Scott Randall Baugh (born July 4, 1962) is an American attorney and politician who served in the California State Assembly from 1995 to 2000, representing the 67th District in coastal Orange County, which included Huntington Beach, Cypress, Fountain Valley, La Palma, Los Alamitos, Seal Beach, Westminster, Rossmoor, Sunset Beach, Surfside, and Midway City. In March 2018, Baugh entered the "top two" primary race for California's 48th congressional district seat for the 2018 midterm elections held by Dana Rohrabacher. Baugh finished fourth in the primary.

Baugh was a Republican candidate for California's 47th congressional district in the 2022 election, losing to incumbent Katie Porter.

Early life and education 
Scott Baugh was born in 1962 in Redding, California, to Helen and Cason Baugh. Baugh has four brothers.

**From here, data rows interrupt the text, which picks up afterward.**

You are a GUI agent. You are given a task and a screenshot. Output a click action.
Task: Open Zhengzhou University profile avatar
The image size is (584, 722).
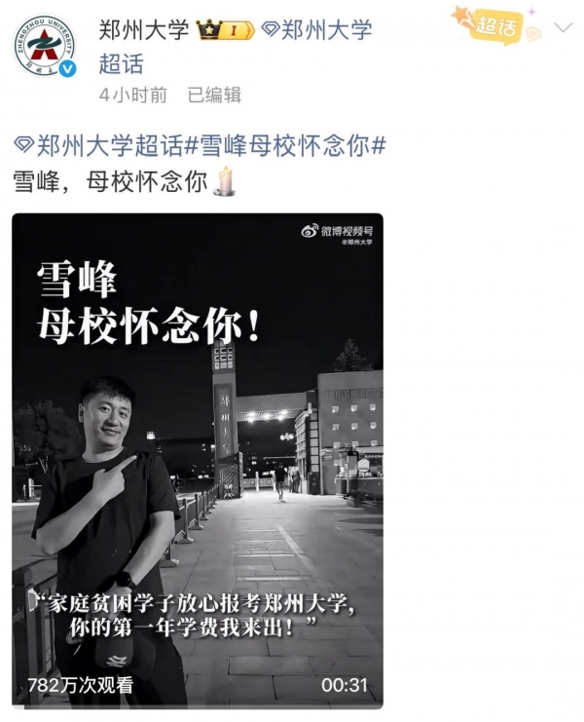pyautogui.click(x=45, y=45)
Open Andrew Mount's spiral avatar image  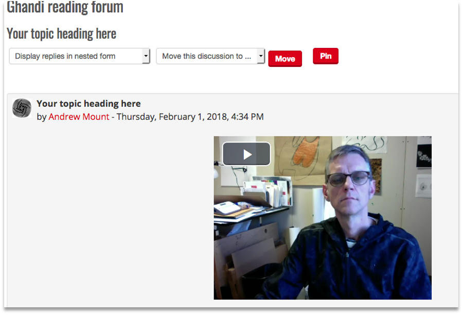tap(22, 108)
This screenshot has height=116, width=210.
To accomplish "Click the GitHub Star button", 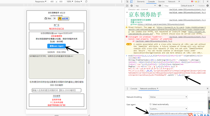I will pyautogui.click(x=48, y=19).
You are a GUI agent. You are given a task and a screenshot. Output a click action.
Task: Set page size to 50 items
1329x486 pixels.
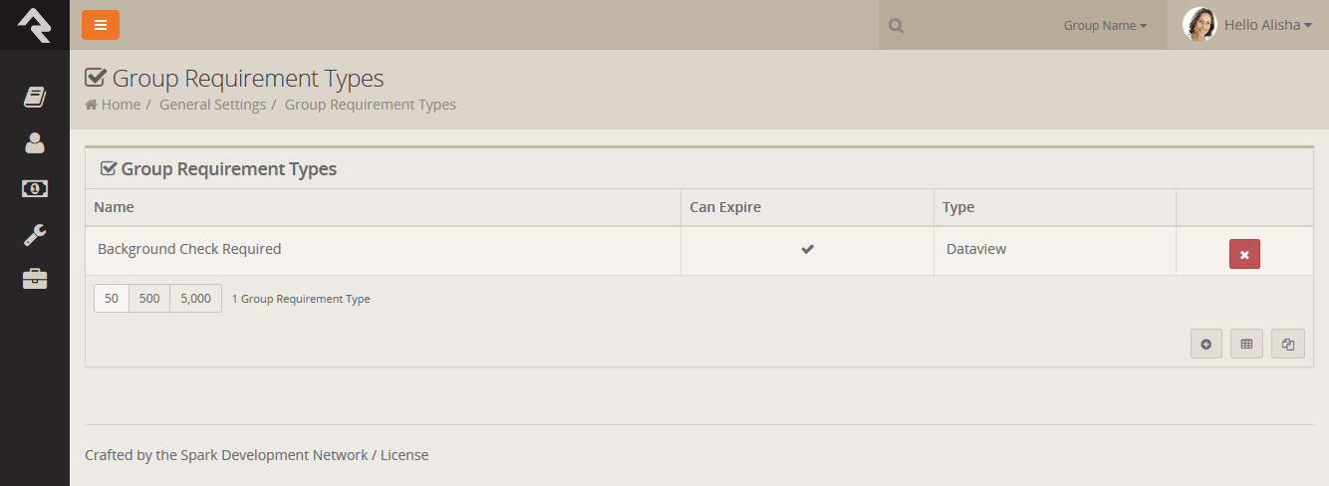click(112, 299)
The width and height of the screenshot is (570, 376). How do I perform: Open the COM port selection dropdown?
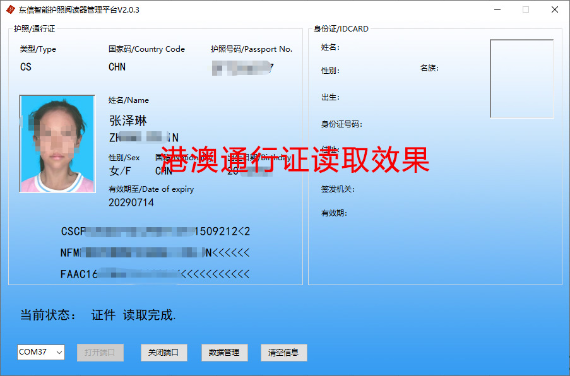(x=57, y=353)
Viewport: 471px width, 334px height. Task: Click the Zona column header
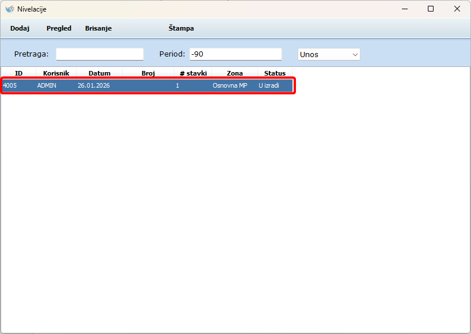(x=234, y=73)

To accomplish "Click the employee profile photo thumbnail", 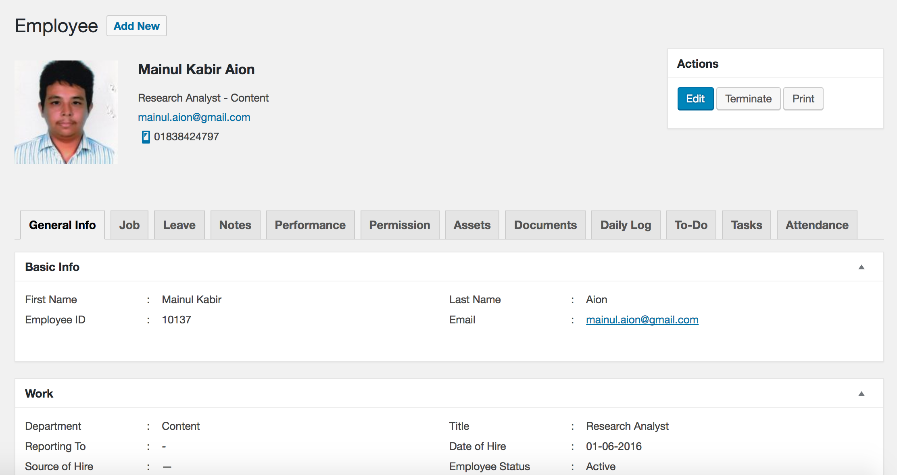I will (67, 113).
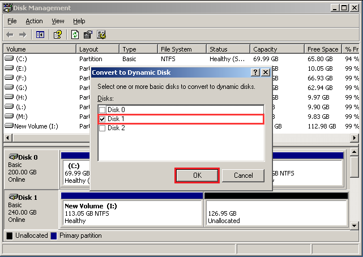Viewport: 363px width, 257px height.
Task: Check the Disk 2 checkbox
Action: 102,128
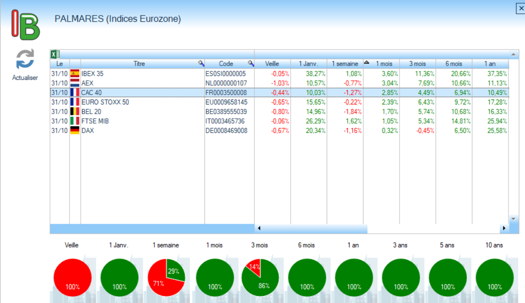The width and height of the screenshot is (525, 303).
Task: Click the horizontal scrollbar right arrow
Action: point(504,228)
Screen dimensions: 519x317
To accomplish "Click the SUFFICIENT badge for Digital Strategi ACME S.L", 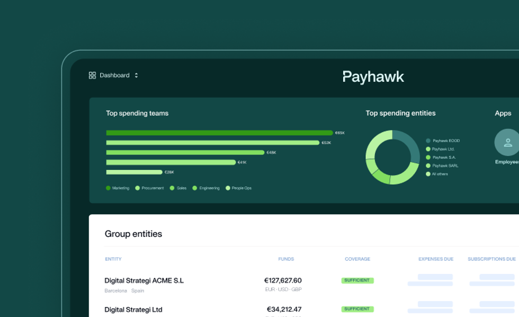I will (357, 280).
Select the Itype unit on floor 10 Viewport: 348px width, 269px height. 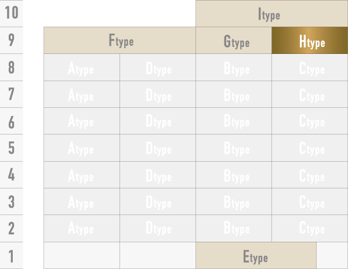[271, 14]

In 1984, Baugh earned his Bachelor of Science degree in business administration from Liberty University, graduating summa cum laude. In 1987, Baugh earned his Juris Doctor, with honors, from the McGeorge School of Law. After graduating from law school, Baugh became an attorney in Huntington Beach, California.

Career

1995 election 
In June 1995, Assemblywoman Doris Allen, a Republican, was elected Assembly Speaker solely with the votes of Democratic Assembly members. Her defection prevented Assembly Republicans, who had a bare majority, from electing their choice as speaker. California Republican leaders immediately began organizing a recall election. On September 11, 1995, recall proponents submitted a recall petition with more than 26,000 signatures, qualifying the recall for the ballot. The recall election took place on November 28, 1995, and Allen was recalled by an overwhelming margin, with 65.19% voting to recall her.

Baugh ran as a candidate on the replacement ballot. Baugh was endorsed by Governor Pete Wilson, the Republican Party of Orange County, the Orange County congressional election and dozens of Republican state legislators.

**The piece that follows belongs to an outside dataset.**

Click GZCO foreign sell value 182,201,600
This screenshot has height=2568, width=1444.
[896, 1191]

In addition to Baugh, the replacement ballot candidates included former Huntington Beach Councilman Don McAllister; businesswoman Haydee V. Tillotson; Huntington Beach City School District Trustee Shirley Carey; and Linda Moulton-Patterson, a member of the California Coastal Commission and former Huntington Beach councilmember. Moulton-Patterson, the lone Democrat on the ballot, was married to former 5-term Congressman Jerry Patterson.

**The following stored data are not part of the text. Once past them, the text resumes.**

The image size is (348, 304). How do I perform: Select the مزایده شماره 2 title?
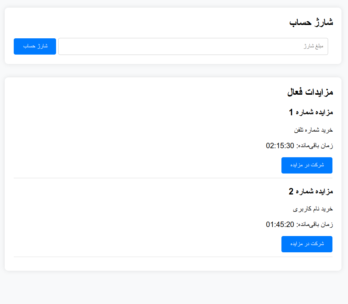pos(311,191)
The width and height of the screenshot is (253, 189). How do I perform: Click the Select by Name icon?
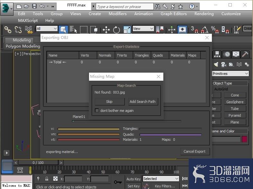click(73, 30)
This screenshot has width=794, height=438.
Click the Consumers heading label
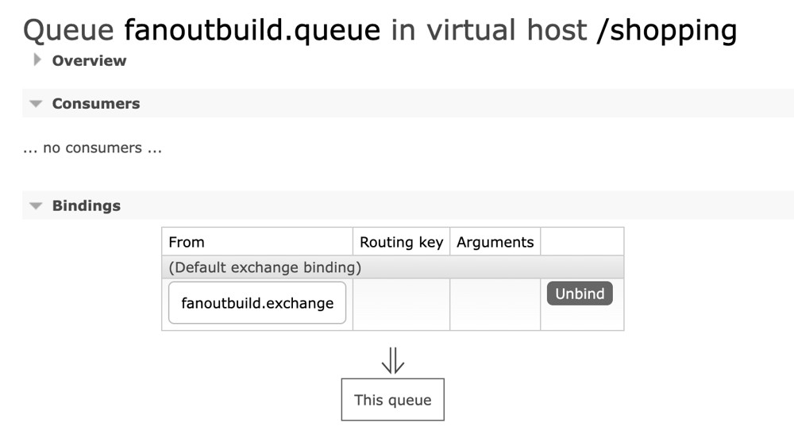coord(95,104)
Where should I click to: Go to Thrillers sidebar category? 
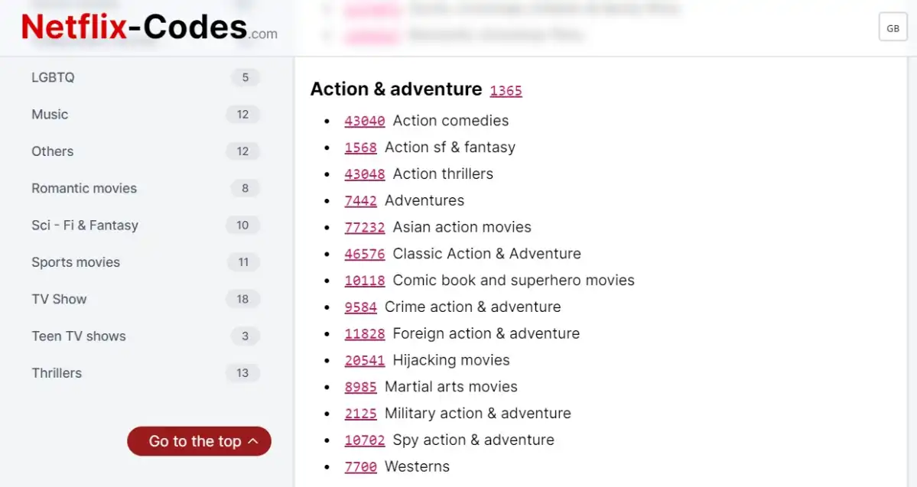pyautogui.click(x=57, y=373)
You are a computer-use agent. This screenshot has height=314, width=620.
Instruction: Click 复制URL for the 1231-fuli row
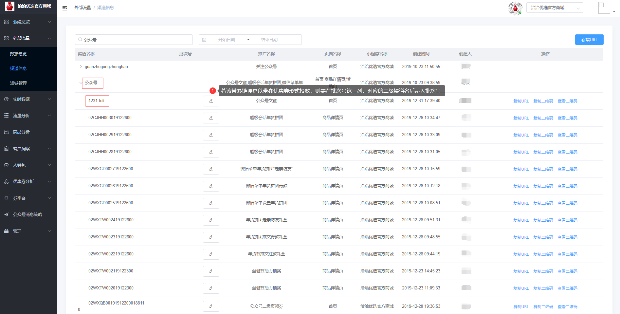click(521, 101)
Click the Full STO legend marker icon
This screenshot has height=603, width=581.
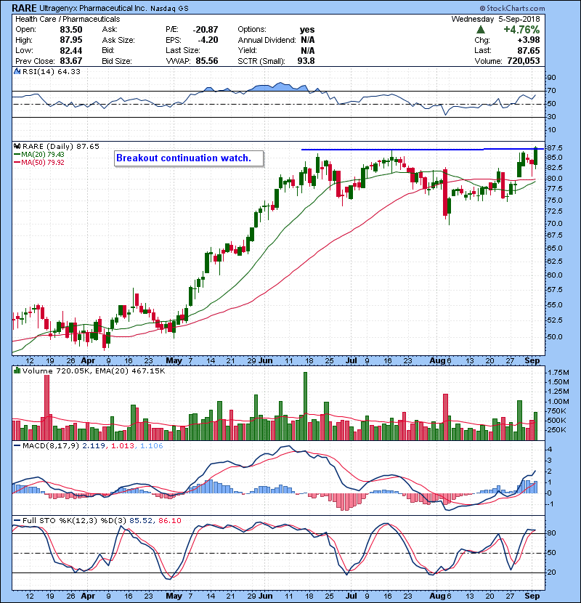pos(16,519)
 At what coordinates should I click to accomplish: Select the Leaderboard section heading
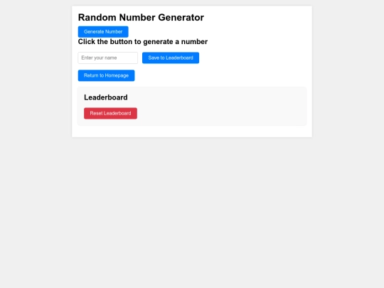[x=106, y=97]
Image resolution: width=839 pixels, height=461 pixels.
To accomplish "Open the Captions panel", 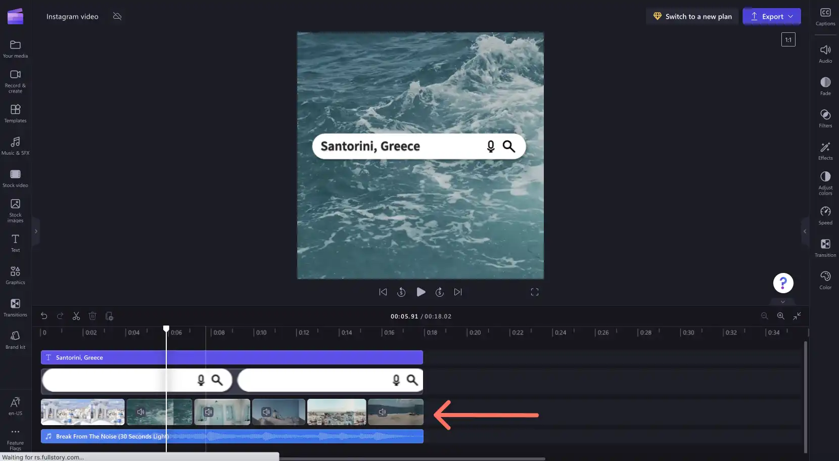I will [825, 17].
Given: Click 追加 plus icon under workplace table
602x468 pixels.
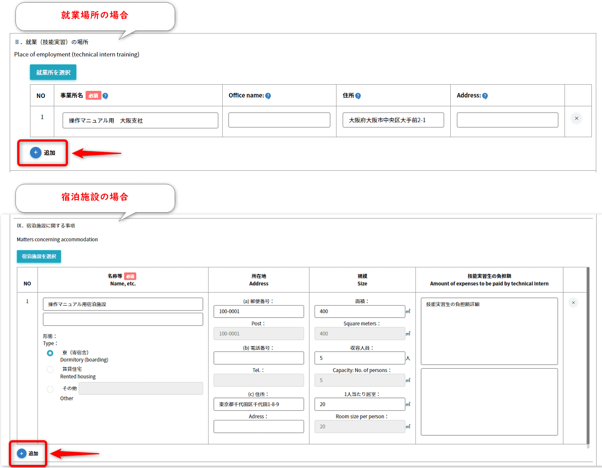Looking at the screenshot, I should (x=36, y=153).
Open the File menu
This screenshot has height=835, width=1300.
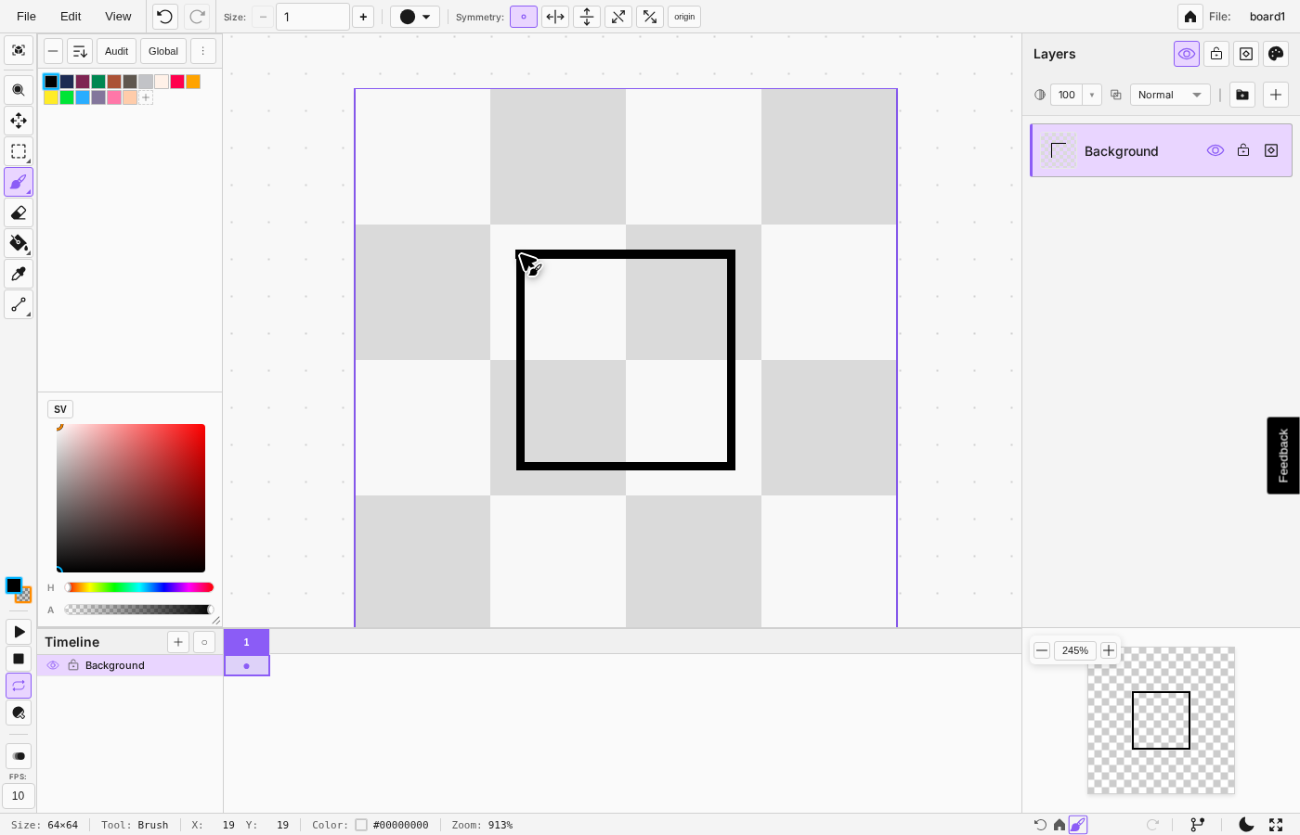click(25, 16)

Tillotson withdrew from the race two weeks before the election, citing concern her continued candidacy would siphon Republican votes and allow Moulton-Patterson, the lone Democrat on the ballot, to win the replacement election. However, Tillotson's name remained on the ballot and she did not endorse another candidate.

Baugh won the replacement election by a comfortable margin, getting 40.9% of the vote.  Moulton-Patterson finished second, with 28.6%. McAllister came in third with 10.1%, Tillotson fourth with 6.56% and Carey last with 4.16%.

Baugh was elected by his Republican colleagues to serve as Assembly Republican Leader in April 1999, a post he held until he was termed out in December 2000.

In the late 1990s, Baugh paid $47,900 in civil fines stemming from violations of California's Political Reform Act.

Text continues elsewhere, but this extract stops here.